Sure, “happy end” and “Nagisa Ni Te” were decent singles off of yamane, but they don’t match the immediate appeal of “Saraba Sekai Kunshu” or “Goblin” or “Hooi” (listed simply as an arrow pointing north).
“dorama” (i.e. “drama”) possesses a playfulness, while “real/melodic” harkens back to the energy of the band’s first indie albums.
While yamane was a beautiful exploration of the band’s darker side, Kooya ni Okeru bloodthirsty butchers finds the trio kicking it out the way the always have. Coupled with some real studio finese, this album is perhaps the butchers’ most upfront and spirited performance.
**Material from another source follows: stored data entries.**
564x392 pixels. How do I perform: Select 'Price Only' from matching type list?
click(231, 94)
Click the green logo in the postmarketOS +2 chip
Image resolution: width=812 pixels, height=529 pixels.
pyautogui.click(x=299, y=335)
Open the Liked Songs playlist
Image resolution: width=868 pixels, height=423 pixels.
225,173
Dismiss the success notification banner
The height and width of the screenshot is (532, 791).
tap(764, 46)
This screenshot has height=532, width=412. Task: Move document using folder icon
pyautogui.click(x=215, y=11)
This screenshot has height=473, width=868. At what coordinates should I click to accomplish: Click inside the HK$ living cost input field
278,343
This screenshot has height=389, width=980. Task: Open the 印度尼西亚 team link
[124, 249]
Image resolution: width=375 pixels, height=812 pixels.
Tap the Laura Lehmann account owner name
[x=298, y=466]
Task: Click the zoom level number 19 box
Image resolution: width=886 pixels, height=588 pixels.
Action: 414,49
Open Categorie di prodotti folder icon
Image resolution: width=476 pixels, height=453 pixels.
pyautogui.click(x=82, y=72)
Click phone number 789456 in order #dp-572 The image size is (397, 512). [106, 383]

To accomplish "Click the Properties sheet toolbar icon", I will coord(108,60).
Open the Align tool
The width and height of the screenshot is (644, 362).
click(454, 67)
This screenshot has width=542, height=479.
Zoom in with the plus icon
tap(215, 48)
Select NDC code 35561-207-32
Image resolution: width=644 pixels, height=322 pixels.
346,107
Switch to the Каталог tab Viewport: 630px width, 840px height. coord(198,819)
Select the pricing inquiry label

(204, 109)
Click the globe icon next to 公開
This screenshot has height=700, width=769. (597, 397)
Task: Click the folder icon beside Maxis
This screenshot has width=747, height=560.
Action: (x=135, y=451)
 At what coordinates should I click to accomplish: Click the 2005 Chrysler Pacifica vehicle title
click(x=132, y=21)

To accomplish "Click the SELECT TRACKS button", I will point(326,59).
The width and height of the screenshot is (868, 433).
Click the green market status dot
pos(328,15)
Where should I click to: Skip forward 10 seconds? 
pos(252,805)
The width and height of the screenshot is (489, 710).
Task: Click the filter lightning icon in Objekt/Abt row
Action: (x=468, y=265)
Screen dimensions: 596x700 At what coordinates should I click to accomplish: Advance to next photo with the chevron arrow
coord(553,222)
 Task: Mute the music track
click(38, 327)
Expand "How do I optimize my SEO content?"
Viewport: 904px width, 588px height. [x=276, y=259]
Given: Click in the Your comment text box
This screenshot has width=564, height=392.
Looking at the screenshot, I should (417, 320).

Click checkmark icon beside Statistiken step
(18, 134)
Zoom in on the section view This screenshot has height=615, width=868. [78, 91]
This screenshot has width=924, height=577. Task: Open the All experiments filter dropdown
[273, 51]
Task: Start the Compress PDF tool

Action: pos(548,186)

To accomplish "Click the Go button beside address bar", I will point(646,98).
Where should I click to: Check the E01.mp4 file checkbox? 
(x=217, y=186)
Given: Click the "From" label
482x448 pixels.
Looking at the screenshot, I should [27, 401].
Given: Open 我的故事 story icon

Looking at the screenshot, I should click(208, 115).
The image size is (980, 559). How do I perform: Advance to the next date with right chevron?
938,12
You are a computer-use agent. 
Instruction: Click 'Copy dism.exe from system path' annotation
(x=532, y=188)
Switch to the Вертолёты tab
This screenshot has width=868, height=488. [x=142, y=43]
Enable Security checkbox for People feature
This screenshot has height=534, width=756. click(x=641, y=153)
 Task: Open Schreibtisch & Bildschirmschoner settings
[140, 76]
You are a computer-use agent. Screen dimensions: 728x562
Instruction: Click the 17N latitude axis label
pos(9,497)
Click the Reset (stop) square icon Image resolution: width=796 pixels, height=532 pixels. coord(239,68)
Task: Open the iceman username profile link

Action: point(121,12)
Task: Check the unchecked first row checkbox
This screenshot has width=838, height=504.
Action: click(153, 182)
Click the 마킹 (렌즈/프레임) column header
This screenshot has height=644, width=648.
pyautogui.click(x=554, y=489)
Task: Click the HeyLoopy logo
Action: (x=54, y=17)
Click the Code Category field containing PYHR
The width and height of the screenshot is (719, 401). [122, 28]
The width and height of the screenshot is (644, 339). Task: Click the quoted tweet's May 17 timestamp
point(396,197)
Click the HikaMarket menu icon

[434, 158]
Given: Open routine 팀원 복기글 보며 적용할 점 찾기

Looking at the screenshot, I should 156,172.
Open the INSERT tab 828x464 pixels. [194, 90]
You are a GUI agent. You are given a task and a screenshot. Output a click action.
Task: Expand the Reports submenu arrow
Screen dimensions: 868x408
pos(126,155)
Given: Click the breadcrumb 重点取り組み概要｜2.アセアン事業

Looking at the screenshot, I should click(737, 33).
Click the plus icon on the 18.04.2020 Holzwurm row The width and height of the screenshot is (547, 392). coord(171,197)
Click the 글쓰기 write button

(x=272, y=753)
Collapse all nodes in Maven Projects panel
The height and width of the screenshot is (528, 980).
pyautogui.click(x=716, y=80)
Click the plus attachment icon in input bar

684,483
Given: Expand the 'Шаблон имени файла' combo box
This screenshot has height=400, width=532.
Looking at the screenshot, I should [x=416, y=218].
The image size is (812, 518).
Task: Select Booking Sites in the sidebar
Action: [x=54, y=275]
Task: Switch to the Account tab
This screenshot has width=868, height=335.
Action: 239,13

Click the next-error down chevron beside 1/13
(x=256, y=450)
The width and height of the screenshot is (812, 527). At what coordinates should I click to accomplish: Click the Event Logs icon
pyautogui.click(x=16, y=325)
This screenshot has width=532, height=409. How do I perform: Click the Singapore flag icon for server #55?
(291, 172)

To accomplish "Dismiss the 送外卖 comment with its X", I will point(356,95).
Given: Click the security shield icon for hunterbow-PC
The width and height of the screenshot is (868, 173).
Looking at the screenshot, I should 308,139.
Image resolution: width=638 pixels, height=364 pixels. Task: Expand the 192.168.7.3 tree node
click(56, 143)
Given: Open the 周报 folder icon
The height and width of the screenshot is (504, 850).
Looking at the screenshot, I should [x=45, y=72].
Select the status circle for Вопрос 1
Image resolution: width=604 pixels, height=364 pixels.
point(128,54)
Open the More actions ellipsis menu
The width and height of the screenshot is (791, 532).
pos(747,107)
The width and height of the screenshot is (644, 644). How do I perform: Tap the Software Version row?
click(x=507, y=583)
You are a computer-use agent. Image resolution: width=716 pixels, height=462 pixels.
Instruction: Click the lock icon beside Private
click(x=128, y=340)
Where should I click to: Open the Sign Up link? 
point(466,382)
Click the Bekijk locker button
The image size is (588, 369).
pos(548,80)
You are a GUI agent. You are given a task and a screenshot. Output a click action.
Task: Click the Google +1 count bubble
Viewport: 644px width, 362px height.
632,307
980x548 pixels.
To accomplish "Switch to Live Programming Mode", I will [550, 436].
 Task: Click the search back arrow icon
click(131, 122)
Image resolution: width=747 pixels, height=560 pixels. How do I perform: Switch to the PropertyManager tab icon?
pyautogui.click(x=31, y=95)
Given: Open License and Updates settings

There’s a lot that’s familiar on the album. Yoshimura Hideki’s guitar playing never quite locks into the beat, and Komatsu Masahiro isn’t exactly a human metronome.
But it’s that messiness which gives the bloodthirsty butchers its indie charm. Punk has never been about technical precision.
The band reigns in the momentum of the album on the final two tracks of the album, “Acacia” and “Jigoku no Locker”, by slowing down the tempo and concluding as beautifully as they did the last time around.
Still, Kooya ni Okeru bloodthirsty butchers is light years away from the lo-fi punk ambitions of the band’s earliest work 15 years ago. The butchers are still writing the same kind of off-key indie rock as before, but they’ve refined it and made it clearer.
In short, this is bloodthirsty butchers at its finest.